--- WORK TO DO ---
a: In the study guide on classification and tree-based methods, what chapter number is given for tree-based methods?
b: Carry on the study guide on classification and tree-based methods from its last line.

--- TEXT ---
This are questions related to the material in the folder "slides _notes on classification - decision trees - DC ensemble - SVM"

### 1. **Chapter 4: Classification**
1. What is the primary goal of classification in machine learning?
2. How does linear regression differ from logistic regression in handling binary classification tasks?
3. What issue arises when using linear regression for binary classification with probabilities?
4. In logistic regression, what is the range of predicted probabilities for a binary outcome?
5. Why might probabilities less than zero or greater than one be problematic in classification?
6. What is an advantage of estimating probabilities for each class in classification rather than only predicting labels?
7. How is logistic regression related to linear discriminant analysis?
8. Describe a scenario where estimating the probability of a classification is more valuable than just predicting the class.
9. What are qualitative variables, and how are they treated in classification tasks?
10. How does logistic regression model the probability of a binary response?

---

### 2. **Chapter 8: Tree-Based Methods**
1. What are the main types of problems for which decision trees are used?
2. Describe how a decision tree segments the predictor space.
3. What is the difference between internal nodes and terminal nodes in a decision tree?
4. How is the response for each terminal node in a decision tree typically determined in regression?
5. Explain the concept of recursive binary splitting in decision tree building.
6. What role does “Years” play in the sample decision tree for predicting baseball player salaries?
7. What is the purpose of bagging in tree-based methods?

--- SOURCE MATERIAL ---
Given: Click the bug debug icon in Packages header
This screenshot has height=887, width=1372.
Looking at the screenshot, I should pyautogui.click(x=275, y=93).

--- RESPONSES BY TASK ---
a: Chapter 8

b:
8. How does boosting improve prediction accuracy in tree-based methods?
9. What is the trade-off between interpretability and accuracy in bagging and boosting?
10. Describe the general process for fitting a decision tree model.

---

### 3. **Chapter 9: Support Vector Machines**
1. What is a hyperplane, and how is it defined mathematically?
2. How does a maximal margin classifier differ from other separating hyperplanes?
3. Describe the concept of a support vector in SVM.
4. Explain the role of the regularization parameter \( C \) in a support vector classifier.
5. How does the kernel trick enable SVMs to handle non-linear data?
6. What is the primary goal when finding a separating hyperplane in SVM?
7. Explain the concept of a soft margin in SVM and when it is useful.
8. How does enlarging the feature space help in classifying non-linearly separable data?
9. What types of decision boundaries are possible by using non-linear transformations in SVM?
10. When and why might a linear boundary fail in an SVM model?

---

### 4. **Notes on Decision Trees and XGBoost**
1. In decision trees, how is the input domain partitioned into different regions?
2. How is the prediction for a region in a decision tree typically determined for classification tasks?
3. Explain the significance of axis-aligned subsets in decision tree regions.
4. What is the purpose of the gain function \( G(j, \theta) \) in decision tree construction?
5. Describe the greedy algorithm used in fitting decision trees.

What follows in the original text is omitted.